TASK DIRECTIONS: Transcribe, word for word, every line from the one containing "Task: Click the" through the final line of the records, and omit the pictures.

[Saved data entries]
================

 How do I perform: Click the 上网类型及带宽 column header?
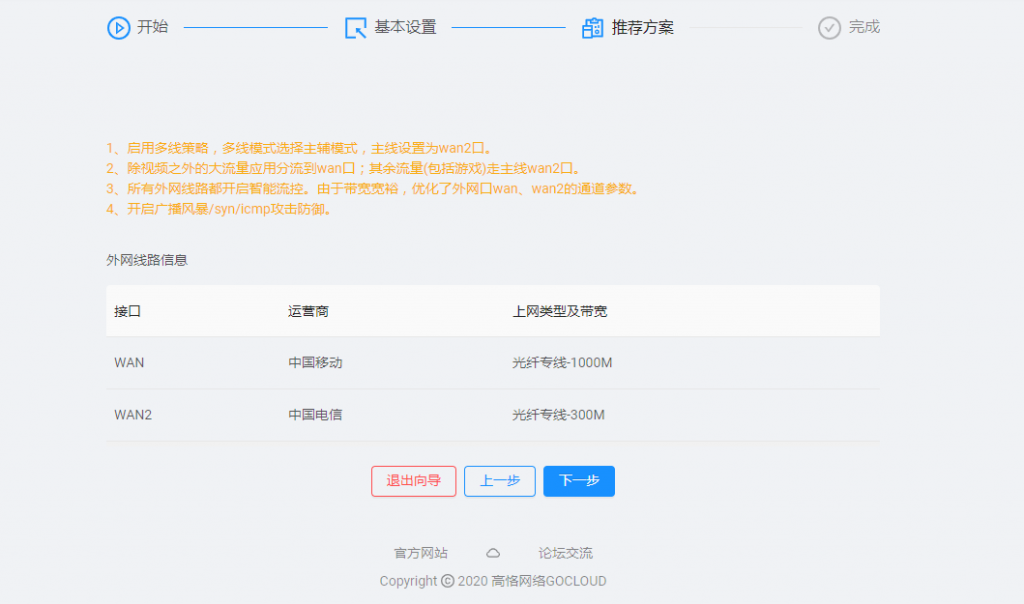tap(559, 312)
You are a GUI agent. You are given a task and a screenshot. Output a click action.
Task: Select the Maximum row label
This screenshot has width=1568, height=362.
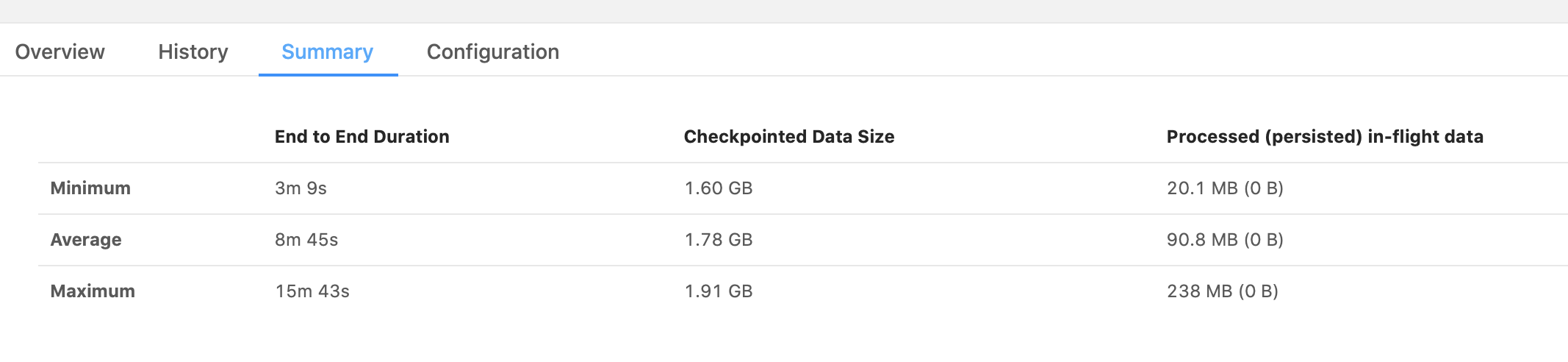click(93, 291)
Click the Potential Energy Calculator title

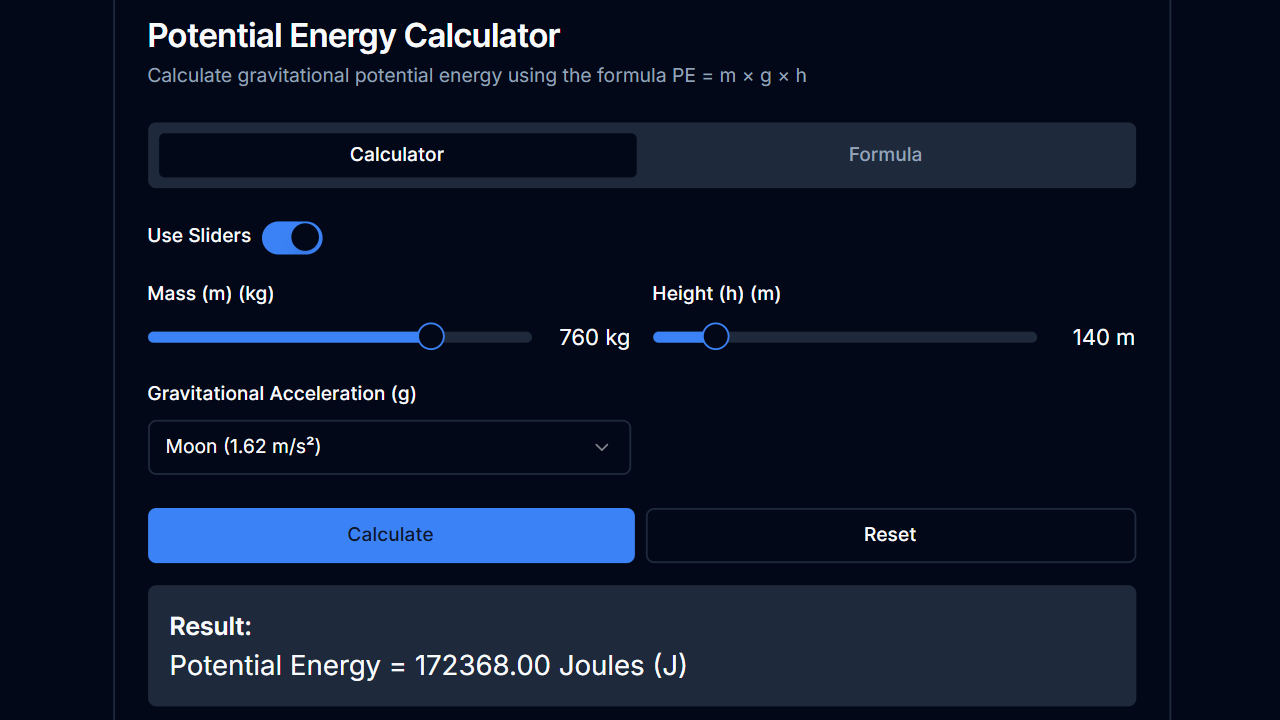coord(353,35)
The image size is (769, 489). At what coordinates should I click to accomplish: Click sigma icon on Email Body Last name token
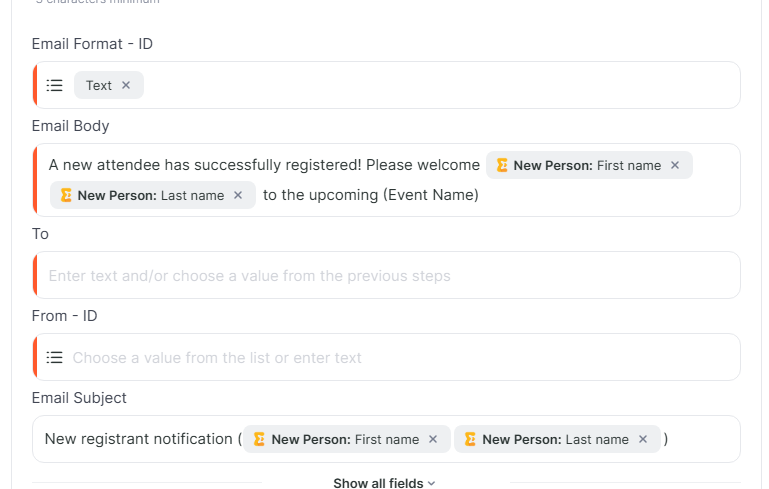coord(66,195)
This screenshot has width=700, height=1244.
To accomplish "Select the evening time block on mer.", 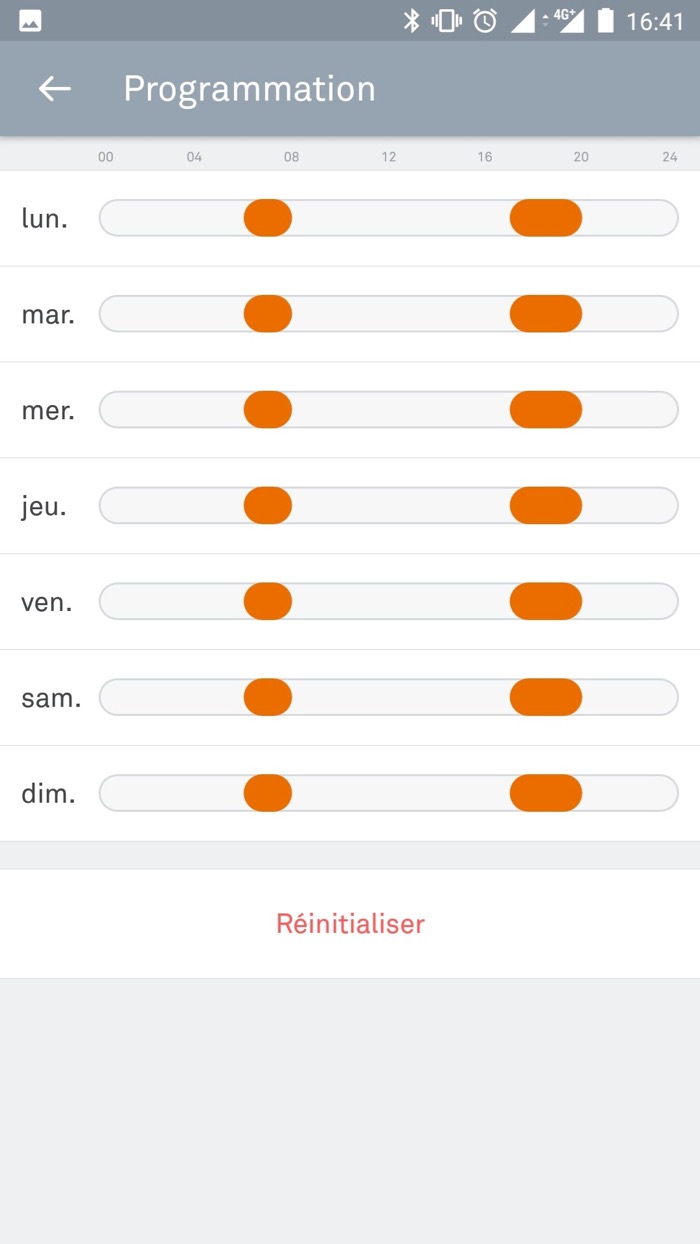I will (546, 410).
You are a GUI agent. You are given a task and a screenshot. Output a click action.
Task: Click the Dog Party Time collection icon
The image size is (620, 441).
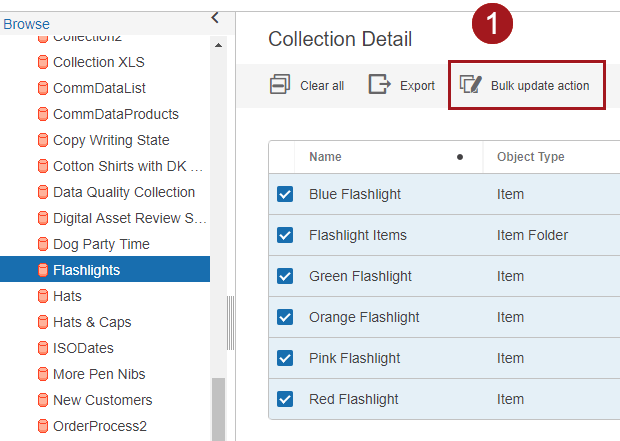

================

RESULT OF THIS TASK:
Task: Click the Dog Party Time collection icon
The image size is (620, 441).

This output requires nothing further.